| CONSIGNE |
Mettez à jour les lignes allant de celle qui contient « Click the Type » jusqu'à la fin des items en remplaçant « segment » par « route », sans rien modifier d'autre.

Données sources

--------------------------------

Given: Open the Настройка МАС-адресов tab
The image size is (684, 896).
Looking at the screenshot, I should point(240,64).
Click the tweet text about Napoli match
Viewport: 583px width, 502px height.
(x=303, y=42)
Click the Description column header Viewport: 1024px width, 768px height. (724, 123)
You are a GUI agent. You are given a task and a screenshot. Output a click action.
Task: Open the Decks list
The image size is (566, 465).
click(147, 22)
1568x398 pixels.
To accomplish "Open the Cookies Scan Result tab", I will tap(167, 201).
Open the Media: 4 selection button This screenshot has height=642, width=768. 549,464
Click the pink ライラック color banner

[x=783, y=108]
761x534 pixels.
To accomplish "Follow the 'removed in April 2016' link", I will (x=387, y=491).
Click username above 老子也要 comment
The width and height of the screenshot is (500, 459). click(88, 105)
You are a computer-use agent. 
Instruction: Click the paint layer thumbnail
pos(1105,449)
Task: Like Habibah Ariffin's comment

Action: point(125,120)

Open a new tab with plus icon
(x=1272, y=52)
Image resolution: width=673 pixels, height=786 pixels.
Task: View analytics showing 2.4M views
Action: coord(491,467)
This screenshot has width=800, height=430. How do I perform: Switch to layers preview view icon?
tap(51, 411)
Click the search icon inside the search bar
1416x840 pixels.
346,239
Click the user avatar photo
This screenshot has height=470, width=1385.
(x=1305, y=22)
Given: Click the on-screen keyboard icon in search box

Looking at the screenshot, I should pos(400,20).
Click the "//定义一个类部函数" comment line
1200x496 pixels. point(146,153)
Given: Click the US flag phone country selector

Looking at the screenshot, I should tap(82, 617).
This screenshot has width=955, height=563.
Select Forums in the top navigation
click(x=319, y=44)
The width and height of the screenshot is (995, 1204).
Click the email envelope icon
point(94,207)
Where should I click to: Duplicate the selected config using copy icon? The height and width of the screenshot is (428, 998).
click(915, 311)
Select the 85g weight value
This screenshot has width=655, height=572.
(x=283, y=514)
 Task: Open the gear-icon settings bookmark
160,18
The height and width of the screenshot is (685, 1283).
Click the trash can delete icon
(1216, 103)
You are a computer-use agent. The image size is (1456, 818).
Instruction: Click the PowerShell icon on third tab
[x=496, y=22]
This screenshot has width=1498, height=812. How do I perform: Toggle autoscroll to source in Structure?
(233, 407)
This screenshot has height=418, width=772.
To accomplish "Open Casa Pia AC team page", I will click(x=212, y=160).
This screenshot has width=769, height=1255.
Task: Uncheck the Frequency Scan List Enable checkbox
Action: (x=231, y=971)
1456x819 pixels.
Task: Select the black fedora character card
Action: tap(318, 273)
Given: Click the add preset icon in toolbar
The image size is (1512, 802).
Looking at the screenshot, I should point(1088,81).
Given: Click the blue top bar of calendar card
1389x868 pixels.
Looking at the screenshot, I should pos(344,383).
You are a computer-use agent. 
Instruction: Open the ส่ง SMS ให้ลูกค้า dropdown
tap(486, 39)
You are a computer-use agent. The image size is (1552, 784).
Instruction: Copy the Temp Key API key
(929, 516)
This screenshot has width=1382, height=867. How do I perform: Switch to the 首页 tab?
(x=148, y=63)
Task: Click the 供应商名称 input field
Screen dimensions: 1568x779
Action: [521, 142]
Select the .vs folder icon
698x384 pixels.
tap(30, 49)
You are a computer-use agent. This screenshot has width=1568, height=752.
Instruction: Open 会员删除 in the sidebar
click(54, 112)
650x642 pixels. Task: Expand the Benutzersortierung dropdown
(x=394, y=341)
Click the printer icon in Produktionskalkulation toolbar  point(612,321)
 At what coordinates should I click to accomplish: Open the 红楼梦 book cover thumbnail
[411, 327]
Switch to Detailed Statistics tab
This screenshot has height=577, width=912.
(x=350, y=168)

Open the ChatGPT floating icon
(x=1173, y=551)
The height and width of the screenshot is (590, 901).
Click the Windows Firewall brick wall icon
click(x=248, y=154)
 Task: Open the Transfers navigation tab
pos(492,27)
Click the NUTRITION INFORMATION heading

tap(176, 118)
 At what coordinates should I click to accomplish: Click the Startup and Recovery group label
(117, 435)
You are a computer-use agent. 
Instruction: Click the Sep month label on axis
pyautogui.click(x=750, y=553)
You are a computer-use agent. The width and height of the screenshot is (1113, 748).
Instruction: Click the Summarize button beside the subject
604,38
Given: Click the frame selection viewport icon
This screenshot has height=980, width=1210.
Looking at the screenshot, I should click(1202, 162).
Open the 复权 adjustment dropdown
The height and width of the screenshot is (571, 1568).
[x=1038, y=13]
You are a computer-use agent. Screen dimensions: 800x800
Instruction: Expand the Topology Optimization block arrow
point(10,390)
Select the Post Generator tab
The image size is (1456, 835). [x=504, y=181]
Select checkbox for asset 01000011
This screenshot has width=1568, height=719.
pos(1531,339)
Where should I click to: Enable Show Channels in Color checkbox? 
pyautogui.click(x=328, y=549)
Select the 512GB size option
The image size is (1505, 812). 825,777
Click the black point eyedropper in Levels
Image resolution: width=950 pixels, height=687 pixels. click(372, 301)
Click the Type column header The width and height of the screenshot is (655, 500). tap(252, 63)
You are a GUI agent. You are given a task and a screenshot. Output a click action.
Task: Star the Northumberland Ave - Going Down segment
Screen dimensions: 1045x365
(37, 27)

--------------------------------

| RÉPONSE COMPLÈTE |
Click the Type column header The width and height of the screenshot is (655, 500). tap(252, 63)
You are a GUI agent. You are given a task and a screenshot. Output a click action.
Task: Star the Northumberland Ave - Going Down route
Screen dimensions: 1045x365
(37, 27)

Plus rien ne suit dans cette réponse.